MaxEnt is a generalized presence-only model that processes gully occurrence locations and different categorical and continuous thematic maps, treated as gully-controlling factors, irrespective of their diverse spatial scale. In contrast to deterministic models that operate on a phenomenon's prevalence, MaxEnt uses Bayes' theorem to circumvent any assumption on the prevalence value. Commencing with a random walk into the parameter space and assuming that all the pixels have the same probability of occurrence, MaxEnt further tries to find distinct patterns between the presence and pseudo-absence background locations.
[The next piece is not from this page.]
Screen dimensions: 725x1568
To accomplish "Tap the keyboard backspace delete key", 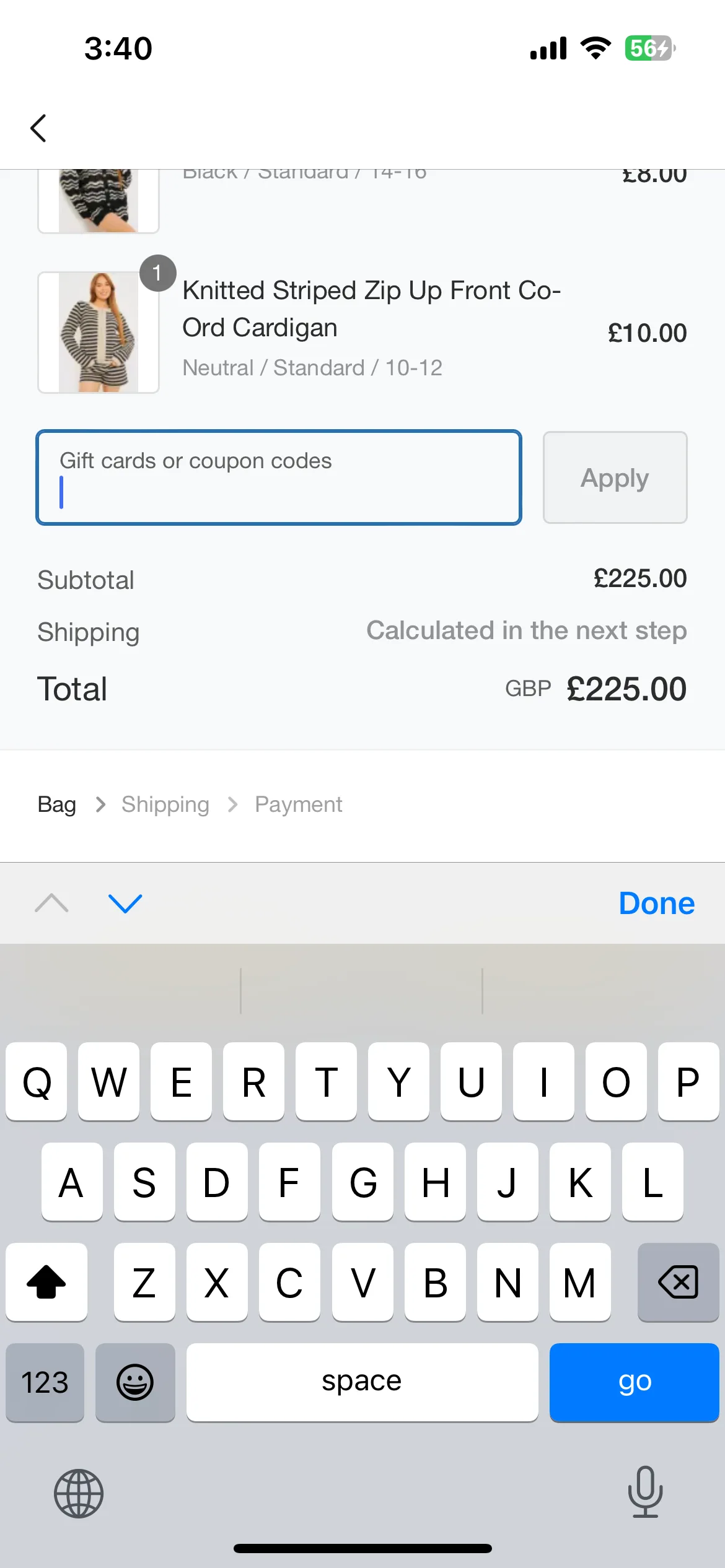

By doing so, through hundreds of modeling iterations, MaxEnt reaches to a probability distribution as similar as possible to the target probability distribution of the gully occurrence. During this process, all the thematic maps are rendered into their arithmetic replicas, known as features. More details on the mathematical background of MaxEnt can be found in Phillips et al. (2004, 2006, 2009), Elith et al. (2011), and Kornejady et al. (2017). Maximum entropy model was executed in MaxEnt software, considering 10− 5 as convergence threshold, 500 modeling iterations, and 10,000 background points.
Performance assessment
Performance metrics can be employed to congruently test the goodness-of-fit (using training dataset) and prediction power/generalization capacity (using validation dataset). These metrics are calculated from a 2×2 prediction versus reality comparison table called confusion matrix. As for cutoff-independent metrics, the Receiver Operating Characteristic (ROC) curve is a widely used index for the performance assessment of spatial models. It plots the false positive ratio (so-called 1–Specificity, describing the actual non-gully areas that are incorrectly predicted as gully by the model) on the x-axis against the true positive ratio (so-called sensitivity, describing the correct prediction of gully-affected areas as observed in the study area) on the y-axis. The area under the ROC curve (AUROC) represents the degree to which the model has successfully trained and predicted, depending on the input sample dataset (training or validation). The latter ranges from 0.5 to 1, where 0.5 represents a model acting out of random chance while AUROC of 1 signifies a model with perfect performance. Plotting ROC curves were carried out in MaxEnt software in the form of jackknife plots.